Texte fourni>
◆ ◆ ◆ ◆ ◆ ◆ ◆
Plus de 230 000 électeurs sont appelés aux urnes pour élire les 63 élus de la collectivité unique qui verra le jour au 1er janvier 2018 à la place des deux départements et de la collectivité territoriale de l’île. Une fusion, inédite pour une région métropolitaine, qui est accueillie plutôt favorablement par les électeurs corses. « Avant il y avait trop d’échelons avec les départements et la région. Ça devenait une usine à gaz et ça favorisait le clientélisme et le clanisme », estime Dominique, croisé à quelques mètres de la place du marché.

« J’ai connu la Corse avec un seul département et ça marchait très bien. Une soixantaine d’élus, ça suffit. »

Bonnet bleu sur la tête et barbe fournie, Doume valide partiellement ce changement institutionnel : « Sur la forme, c’est bien, tout fédérer en un seul endroit, ça aide à prendre les décisions. Mais sur le fond, il faudrait que la collectivité ait de véritables pouvoirs de décisions, qu’elle soit écoutée par Paris. »
◆ ◆ ◆ ◆ ◆ ◆ ◆
Extraits du matériel>
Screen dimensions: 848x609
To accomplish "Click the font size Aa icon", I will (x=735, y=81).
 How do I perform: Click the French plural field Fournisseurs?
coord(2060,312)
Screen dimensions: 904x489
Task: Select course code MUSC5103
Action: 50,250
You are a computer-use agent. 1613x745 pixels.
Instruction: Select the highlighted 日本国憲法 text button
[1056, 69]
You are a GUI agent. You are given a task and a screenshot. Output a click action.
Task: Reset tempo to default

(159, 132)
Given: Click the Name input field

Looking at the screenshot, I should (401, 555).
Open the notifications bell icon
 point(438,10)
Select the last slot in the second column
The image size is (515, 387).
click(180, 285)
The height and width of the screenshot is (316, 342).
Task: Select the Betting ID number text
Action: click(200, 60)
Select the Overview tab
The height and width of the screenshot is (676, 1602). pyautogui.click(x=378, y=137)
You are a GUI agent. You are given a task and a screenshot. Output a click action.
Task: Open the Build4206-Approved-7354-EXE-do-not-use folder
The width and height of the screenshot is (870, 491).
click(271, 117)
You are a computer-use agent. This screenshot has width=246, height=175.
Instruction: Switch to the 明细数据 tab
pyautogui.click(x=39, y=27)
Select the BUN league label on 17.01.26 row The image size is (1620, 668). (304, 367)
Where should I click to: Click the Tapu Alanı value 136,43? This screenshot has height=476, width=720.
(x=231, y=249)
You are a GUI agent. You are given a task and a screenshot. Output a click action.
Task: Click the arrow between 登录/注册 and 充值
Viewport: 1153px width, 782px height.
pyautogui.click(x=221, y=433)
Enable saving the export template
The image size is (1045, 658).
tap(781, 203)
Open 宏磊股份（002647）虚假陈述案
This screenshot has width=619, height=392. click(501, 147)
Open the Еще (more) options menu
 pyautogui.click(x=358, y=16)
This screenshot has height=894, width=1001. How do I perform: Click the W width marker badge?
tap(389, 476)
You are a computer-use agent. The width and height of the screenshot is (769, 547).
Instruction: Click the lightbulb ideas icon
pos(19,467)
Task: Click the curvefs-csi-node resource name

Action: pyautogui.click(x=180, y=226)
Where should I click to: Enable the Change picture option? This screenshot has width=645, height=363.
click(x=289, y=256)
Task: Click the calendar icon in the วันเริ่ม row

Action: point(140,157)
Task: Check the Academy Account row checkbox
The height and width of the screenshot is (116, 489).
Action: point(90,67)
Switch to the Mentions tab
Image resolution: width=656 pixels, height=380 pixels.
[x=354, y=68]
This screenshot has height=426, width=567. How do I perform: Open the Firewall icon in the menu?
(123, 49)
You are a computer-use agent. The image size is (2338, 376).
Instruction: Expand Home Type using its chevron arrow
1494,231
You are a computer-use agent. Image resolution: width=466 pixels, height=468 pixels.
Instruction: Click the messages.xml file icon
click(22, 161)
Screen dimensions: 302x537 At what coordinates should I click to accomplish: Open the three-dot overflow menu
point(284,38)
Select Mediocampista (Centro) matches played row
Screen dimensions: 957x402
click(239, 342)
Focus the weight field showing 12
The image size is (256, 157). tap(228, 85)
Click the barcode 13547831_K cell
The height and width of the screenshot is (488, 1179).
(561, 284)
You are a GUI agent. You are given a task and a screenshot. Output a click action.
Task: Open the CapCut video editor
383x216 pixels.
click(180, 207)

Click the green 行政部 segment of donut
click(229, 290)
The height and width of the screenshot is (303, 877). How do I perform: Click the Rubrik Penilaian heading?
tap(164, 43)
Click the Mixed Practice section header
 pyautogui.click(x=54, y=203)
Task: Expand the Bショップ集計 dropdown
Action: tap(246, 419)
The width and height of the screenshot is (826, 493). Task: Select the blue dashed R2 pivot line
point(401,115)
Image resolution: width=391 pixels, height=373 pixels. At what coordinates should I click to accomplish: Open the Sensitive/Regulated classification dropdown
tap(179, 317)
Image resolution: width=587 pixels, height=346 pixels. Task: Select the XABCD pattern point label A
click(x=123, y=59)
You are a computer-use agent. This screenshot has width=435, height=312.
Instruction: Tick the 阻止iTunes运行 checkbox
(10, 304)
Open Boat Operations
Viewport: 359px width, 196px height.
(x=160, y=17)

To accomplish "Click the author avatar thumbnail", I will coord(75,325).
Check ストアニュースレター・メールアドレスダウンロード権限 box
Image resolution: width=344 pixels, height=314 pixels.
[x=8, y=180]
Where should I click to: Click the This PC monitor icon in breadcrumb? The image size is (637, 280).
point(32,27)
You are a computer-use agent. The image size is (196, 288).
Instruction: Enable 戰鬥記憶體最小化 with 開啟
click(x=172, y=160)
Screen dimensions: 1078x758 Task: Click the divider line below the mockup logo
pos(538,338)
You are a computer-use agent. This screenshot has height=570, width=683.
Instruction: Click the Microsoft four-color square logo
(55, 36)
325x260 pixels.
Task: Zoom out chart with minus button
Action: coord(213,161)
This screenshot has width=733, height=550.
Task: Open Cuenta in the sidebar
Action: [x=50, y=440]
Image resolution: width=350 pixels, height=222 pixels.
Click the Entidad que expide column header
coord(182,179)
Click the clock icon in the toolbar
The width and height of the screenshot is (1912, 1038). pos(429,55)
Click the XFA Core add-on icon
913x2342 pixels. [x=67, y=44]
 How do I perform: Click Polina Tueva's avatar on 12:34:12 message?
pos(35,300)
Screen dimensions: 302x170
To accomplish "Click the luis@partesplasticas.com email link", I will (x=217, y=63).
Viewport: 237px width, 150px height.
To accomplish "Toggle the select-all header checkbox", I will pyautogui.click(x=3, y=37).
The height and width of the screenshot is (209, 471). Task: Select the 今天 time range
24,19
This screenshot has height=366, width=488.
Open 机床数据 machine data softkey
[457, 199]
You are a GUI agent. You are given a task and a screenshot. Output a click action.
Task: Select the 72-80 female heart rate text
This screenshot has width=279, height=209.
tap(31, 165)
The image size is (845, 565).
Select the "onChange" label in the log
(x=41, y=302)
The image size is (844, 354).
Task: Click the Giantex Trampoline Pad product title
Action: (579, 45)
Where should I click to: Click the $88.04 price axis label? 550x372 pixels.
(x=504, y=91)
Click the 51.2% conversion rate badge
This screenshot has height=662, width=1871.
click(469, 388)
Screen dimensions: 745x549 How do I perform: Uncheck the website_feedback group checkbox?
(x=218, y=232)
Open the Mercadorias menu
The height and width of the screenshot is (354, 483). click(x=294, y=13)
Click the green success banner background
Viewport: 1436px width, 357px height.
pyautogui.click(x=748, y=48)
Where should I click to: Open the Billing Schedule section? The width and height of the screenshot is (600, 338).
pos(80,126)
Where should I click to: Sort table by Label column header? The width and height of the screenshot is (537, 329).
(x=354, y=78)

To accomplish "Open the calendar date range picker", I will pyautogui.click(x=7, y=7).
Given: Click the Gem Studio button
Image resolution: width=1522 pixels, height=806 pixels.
◆ ◆ ◆ ◆ ◆ ◆ ◆
Consigne 1> Relevez tous les nombres écrits en chiffres dans le texte sur l'élection de la collectivité unique de Corse.
Consigne 2> Résumez en deux phrases le texte sur l'élection de la collectivité unique de Corse.
Consigne 3> Rédigez la suite de l'article sur la collectivité unique de Corse à partir de sa dernière phrase.

Réponse 1> 230 000 ; 63 ; 1er ; 2018

Réponse 2> Plus de 230 000 électeurs votent pour élire les 63 élus de la collectivité unique qui remplacera, au 1er janvier 2018, les deux départements et la collectivité territoriale de l'île. Cette fusion est plutôt bien accueillie : Dominique y voit la fin d'un système trop complexe qui favorisait le clientélisme, tandis que Doume en approuve la forme mais souhaite que la collectivité ait de véritables pouvoirs et soit écoutée par Paris.

Réponse 3>
Malgré l’importance de ce scrutin – qui dirigera la région pour les quatre années à venir ? – les Corses ne se sont pas bousculé aux urnes. Dimanche, à midi, le taux de participation était de seulement 17,52 % contre plus de 20 % à la même heure, lors des élections régionales de 2015. Philippe, musicien de 54 ans, fait partie de ceux qui ont choisi de ne pas se déplacer. « Dégoûté de la politique », il n’a plus voté depuis l’élection présidentielle de 2002. Et s’il ne compte pas le faire aujourd’hui, c’est parce qu’il pense que le résultat est connu d’avance, après une campagne jugée sans grand intérêt par beaucoup : « Gilles Simeoni va passer largement ».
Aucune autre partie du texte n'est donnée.